Posted by Val (18.104.22.168) on July 14, 2003 at 21:14:47:
In Reply to: An example... posted by Lakhesis (22.214.171.124) on July 10, 2003 at 19:48:02:
> What I realised, and this has partially to do with being a 4, was that I actually caused the relationship to crumble. My behaviour must have been so bizarre and confusing for him!!! Essentially, once we hit a certain level of emotional intimacy, I would say or do something really stupid and inappropriate in order to push him away. There was something in my core that cried out to him: 'So, you think you like me, do you? Well... Here's about a million reasons WHY YOU SHOULDN'T.' Terrifying that I have reached this level of emotional dysfunction. Again, the dynamic was one of pushing away the very thing that I wanted the most.

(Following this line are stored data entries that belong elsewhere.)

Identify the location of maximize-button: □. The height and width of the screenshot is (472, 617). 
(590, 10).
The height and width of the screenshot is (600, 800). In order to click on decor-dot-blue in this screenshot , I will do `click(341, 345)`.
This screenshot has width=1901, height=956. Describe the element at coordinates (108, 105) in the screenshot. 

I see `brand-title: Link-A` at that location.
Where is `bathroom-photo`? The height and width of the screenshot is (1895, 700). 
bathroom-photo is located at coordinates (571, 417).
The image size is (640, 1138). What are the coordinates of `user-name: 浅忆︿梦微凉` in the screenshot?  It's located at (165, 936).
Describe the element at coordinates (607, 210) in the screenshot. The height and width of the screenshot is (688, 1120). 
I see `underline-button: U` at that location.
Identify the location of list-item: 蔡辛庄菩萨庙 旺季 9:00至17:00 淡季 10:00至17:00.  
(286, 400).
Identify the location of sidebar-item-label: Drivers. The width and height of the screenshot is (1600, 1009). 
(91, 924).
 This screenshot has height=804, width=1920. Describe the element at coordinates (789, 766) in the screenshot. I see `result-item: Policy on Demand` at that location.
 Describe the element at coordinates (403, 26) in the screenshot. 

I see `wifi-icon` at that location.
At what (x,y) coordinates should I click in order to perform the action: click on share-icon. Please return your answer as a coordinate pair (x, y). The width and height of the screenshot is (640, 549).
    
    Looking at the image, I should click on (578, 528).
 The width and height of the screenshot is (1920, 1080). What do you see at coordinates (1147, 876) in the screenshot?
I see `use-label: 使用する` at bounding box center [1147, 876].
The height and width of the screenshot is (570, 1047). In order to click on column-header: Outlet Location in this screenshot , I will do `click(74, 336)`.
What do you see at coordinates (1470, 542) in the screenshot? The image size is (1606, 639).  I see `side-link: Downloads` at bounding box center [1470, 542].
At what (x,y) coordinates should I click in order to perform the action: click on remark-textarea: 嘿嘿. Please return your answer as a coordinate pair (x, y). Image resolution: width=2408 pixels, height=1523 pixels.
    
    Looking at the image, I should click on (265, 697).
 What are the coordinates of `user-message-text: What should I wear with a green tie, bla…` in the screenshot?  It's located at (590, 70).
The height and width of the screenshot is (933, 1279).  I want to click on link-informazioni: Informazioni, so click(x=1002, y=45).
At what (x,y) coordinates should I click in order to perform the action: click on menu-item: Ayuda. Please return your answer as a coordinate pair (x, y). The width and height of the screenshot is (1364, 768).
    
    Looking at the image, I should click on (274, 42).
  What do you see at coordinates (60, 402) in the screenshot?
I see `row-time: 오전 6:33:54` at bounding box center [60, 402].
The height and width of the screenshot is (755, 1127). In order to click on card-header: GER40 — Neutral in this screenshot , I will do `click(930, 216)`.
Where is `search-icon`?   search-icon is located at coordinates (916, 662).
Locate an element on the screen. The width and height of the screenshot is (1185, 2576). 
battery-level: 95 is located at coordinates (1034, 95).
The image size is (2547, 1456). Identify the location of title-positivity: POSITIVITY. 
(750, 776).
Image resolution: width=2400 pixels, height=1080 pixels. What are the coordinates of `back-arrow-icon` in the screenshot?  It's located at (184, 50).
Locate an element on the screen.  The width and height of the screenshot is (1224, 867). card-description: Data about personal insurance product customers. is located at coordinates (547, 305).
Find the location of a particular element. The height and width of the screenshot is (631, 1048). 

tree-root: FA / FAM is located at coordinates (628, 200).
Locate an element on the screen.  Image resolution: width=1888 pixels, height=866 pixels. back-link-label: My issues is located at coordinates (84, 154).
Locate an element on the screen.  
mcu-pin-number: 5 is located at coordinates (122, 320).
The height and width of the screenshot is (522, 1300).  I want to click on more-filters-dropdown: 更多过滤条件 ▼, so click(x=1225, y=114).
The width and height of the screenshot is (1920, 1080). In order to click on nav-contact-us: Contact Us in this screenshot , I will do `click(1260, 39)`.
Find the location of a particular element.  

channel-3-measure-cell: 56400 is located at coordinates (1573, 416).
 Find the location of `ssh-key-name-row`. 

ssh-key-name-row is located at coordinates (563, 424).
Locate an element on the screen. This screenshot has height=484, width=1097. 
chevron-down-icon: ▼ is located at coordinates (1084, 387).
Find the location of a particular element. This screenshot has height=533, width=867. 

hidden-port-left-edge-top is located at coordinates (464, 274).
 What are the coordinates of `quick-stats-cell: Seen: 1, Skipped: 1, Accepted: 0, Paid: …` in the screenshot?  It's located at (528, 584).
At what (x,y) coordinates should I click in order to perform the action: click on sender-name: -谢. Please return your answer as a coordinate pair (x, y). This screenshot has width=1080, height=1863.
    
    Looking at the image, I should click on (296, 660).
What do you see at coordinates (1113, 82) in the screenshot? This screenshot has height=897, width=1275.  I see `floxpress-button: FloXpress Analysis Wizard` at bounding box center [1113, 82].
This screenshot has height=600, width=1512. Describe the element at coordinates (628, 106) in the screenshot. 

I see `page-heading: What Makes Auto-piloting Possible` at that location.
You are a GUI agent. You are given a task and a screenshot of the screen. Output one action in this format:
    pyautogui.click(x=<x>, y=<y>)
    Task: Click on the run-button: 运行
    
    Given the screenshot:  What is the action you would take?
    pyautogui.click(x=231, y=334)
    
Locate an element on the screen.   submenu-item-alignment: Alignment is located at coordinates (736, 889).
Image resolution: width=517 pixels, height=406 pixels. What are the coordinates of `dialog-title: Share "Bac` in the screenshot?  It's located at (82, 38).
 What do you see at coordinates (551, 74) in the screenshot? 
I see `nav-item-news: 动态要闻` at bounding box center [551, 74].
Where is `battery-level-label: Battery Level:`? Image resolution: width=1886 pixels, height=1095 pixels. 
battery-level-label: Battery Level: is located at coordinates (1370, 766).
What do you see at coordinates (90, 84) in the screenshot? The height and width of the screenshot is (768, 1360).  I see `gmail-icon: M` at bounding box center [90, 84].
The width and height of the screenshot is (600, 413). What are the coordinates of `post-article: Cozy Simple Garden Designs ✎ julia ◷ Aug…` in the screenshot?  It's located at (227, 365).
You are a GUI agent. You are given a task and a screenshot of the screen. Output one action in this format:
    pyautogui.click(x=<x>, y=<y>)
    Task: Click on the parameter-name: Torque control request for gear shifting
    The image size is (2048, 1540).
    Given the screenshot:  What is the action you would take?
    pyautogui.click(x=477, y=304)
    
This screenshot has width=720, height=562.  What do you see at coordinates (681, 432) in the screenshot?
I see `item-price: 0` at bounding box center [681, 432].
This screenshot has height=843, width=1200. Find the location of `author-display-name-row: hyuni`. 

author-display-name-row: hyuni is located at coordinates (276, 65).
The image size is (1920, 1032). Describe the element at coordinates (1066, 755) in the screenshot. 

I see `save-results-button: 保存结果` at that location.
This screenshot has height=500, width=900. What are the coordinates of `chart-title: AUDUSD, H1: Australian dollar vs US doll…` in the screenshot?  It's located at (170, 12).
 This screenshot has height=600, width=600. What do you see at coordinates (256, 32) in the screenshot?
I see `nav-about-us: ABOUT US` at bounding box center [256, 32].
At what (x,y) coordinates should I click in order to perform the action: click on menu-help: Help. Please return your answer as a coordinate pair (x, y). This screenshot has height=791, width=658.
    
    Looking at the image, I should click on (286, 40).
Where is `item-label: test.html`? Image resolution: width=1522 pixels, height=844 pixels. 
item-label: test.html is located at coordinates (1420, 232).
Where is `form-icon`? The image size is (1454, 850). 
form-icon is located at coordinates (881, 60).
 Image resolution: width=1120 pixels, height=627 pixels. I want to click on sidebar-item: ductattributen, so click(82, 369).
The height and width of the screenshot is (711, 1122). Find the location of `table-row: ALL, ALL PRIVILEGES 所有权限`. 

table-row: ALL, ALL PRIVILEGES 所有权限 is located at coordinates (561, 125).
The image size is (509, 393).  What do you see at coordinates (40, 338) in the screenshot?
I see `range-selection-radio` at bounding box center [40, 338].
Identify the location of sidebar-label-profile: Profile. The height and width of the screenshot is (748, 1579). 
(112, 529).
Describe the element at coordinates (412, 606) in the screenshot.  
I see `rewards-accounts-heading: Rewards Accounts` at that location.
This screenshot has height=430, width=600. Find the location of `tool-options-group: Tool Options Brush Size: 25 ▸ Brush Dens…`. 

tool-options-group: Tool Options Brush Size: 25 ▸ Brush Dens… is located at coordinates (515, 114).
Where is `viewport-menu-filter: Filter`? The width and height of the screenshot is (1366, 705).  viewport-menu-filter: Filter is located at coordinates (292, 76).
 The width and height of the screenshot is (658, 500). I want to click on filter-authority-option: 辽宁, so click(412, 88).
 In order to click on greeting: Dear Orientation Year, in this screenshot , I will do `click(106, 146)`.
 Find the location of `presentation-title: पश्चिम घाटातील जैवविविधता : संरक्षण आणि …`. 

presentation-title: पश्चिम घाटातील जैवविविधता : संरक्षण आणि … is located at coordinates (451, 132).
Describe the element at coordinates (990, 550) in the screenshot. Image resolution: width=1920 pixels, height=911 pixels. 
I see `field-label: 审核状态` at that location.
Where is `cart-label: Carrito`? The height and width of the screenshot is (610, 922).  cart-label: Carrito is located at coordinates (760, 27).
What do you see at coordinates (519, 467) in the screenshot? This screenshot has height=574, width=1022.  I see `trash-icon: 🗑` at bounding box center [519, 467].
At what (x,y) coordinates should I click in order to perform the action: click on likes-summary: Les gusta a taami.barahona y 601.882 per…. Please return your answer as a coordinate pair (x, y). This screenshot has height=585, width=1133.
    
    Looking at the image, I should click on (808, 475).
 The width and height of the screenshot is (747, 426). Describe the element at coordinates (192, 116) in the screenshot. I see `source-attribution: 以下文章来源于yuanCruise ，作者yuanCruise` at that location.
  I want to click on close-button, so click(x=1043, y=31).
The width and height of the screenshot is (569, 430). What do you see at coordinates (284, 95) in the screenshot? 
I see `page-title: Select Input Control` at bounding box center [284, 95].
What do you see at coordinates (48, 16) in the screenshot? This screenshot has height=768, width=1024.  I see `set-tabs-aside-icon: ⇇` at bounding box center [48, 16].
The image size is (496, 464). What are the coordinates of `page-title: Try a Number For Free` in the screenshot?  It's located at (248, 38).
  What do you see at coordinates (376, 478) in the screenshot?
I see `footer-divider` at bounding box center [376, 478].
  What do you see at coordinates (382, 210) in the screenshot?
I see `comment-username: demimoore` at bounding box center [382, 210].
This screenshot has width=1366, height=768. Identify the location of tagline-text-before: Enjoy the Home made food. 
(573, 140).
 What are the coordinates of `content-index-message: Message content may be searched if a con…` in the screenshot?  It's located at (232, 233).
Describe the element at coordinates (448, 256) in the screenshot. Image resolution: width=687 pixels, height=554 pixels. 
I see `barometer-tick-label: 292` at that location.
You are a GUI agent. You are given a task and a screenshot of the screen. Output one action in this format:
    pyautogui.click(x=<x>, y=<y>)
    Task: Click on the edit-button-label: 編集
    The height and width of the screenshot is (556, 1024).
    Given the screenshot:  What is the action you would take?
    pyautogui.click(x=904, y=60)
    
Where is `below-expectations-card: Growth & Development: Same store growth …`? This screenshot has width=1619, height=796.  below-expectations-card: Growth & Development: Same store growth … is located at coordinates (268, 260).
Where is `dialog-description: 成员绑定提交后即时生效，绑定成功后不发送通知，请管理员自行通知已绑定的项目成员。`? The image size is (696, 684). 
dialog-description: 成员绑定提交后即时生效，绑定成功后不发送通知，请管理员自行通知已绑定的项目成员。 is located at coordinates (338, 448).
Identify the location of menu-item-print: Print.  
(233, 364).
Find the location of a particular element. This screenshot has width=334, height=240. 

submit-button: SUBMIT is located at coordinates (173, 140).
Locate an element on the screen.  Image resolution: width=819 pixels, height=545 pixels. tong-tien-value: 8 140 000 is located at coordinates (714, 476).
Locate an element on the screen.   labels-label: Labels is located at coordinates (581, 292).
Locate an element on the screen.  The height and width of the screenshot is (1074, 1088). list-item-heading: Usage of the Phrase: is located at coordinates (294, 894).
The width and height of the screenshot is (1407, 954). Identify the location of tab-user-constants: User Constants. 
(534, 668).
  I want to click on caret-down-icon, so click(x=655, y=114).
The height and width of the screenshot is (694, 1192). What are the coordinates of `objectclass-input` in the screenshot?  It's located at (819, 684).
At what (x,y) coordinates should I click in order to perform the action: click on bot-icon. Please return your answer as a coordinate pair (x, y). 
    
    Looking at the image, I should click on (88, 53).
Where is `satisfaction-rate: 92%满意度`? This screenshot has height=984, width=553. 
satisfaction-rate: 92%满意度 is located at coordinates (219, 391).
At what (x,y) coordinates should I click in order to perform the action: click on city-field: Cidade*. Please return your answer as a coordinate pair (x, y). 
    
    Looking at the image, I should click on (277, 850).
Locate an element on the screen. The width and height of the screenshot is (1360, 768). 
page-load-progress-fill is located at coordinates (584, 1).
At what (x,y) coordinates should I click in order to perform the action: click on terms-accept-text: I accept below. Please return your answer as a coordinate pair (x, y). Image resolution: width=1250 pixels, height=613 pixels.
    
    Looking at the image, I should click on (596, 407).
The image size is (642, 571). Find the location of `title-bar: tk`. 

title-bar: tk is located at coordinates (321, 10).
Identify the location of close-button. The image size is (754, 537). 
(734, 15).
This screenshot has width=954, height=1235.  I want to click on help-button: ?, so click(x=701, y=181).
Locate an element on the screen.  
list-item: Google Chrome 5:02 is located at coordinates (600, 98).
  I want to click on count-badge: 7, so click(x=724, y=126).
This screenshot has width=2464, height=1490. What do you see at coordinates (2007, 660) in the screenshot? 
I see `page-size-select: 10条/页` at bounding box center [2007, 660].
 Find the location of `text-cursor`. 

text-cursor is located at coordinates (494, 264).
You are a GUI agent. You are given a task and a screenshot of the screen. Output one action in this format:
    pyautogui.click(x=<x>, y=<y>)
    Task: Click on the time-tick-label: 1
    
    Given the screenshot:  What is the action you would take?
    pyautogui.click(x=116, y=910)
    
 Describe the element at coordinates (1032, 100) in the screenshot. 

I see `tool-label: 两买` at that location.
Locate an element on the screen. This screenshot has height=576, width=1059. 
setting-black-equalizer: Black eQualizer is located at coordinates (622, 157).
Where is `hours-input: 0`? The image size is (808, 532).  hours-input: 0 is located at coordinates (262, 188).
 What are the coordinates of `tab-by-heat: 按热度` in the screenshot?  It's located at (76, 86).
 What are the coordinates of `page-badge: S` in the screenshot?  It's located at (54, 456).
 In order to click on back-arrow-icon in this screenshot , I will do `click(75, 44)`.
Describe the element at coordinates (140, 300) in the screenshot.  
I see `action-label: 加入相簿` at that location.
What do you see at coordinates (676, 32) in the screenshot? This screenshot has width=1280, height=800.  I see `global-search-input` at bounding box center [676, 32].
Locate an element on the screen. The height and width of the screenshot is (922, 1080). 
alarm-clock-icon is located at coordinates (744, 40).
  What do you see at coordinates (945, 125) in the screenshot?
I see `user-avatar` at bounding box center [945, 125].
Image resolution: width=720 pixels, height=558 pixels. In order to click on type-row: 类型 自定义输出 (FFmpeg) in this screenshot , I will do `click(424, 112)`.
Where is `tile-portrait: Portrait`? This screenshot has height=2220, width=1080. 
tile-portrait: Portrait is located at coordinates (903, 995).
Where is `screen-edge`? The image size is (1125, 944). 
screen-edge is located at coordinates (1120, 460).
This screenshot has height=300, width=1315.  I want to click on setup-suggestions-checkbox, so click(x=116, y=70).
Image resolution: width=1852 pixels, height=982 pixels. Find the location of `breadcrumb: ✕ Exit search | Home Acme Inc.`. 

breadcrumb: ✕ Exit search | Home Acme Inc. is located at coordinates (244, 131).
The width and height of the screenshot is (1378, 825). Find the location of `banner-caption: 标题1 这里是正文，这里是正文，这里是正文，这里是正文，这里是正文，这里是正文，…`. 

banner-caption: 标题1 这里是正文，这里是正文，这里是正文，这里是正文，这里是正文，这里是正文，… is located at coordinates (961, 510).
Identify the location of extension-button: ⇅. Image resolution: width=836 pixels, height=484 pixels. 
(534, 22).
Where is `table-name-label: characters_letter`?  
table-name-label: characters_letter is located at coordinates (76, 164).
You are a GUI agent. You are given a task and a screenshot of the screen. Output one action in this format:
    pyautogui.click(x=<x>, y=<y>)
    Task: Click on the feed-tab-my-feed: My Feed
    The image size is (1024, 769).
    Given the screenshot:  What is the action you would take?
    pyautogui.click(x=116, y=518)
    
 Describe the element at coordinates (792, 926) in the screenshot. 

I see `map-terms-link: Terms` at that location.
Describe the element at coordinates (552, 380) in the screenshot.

> The only thing that a 4 wants to hear in their life is 'I love you', and yet it is the very thing that they cannot bring themselves to believe once this is said to them. I'm now aware that this is intrinsically linked to our notion that we are defective. It's like a catch 22: because we need almost constant reassurance in order to feel loved, and very rarely get this, our sense of being defective grows- what we do is create a certain self-talk that convinces us to think of reasons WHY our yearning for love is not being fulfilled. Our belief systems start to fill with negativity: I am unlovable because I am fat/ugly/repellant/negative/awkward etc... Once this belief system is founded, it becomes almost impossible to believe the words 'I love you'- we've convinced ourselves for all this time that we're not!
> I think the ultimate goal for a 4 is to unlock and change these beliefs. While I wish that I could explain all of this to the guy that I fell for, it is most probably futile, and wise to restrain, at least for the meantime. It could very easily be misunderstood. The challenge for me now is to start to unravel this newfound information and challenge these beliefs.